» **DATA LISTING**:
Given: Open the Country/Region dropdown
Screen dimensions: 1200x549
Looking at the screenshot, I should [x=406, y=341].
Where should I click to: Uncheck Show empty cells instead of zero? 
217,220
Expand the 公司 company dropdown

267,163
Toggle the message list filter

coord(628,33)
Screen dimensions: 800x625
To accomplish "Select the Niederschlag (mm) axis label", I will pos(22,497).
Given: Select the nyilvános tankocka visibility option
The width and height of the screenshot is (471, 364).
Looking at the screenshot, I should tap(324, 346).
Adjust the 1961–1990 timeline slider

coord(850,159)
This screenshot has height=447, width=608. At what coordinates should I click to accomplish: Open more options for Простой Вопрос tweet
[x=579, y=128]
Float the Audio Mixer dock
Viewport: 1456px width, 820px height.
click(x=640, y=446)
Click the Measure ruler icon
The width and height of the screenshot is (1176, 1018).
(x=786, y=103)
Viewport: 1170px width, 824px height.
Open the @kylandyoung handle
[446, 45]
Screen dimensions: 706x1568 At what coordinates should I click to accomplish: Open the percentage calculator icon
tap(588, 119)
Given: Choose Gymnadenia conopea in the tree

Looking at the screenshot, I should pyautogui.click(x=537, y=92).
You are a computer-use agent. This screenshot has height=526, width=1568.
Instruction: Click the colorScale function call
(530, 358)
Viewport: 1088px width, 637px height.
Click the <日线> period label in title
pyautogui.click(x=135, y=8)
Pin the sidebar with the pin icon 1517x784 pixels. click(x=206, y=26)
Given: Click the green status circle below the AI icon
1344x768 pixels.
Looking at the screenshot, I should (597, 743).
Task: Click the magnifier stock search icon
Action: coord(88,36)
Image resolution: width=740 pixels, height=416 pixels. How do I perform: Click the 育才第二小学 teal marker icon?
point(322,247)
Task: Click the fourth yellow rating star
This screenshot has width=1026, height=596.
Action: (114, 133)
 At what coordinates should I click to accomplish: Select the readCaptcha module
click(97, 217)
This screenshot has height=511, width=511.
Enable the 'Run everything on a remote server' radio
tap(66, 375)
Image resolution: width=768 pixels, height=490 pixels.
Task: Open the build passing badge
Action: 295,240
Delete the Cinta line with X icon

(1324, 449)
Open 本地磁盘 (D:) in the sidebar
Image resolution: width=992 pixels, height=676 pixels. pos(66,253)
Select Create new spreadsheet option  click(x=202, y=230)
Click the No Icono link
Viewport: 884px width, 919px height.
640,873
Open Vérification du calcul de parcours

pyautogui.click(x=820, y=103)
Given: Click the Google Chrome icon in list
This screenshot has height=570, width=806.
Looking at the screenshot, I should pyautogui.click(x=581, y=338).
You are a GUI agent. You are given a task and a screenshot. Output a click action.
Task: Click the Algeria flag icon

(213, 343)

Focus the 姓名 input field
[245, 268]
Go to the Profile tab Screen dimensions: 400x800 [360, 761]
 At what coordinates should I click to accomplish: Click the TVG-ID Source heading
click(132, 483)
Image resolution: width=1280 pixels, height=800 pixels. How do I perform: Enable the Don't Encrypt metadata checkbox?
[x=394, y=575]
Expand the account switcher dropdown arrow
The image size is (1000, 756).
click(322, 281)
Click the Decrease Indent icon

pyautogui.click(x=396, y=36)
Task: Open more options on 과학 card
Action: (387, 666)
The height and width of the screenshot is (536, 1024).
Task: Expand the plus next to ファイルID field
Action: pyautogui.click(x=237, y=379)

» **TASK DESCRIPTION**:
The answer must be a single number: how many lines of the data hold the word "agent".

» **RESULT**:
2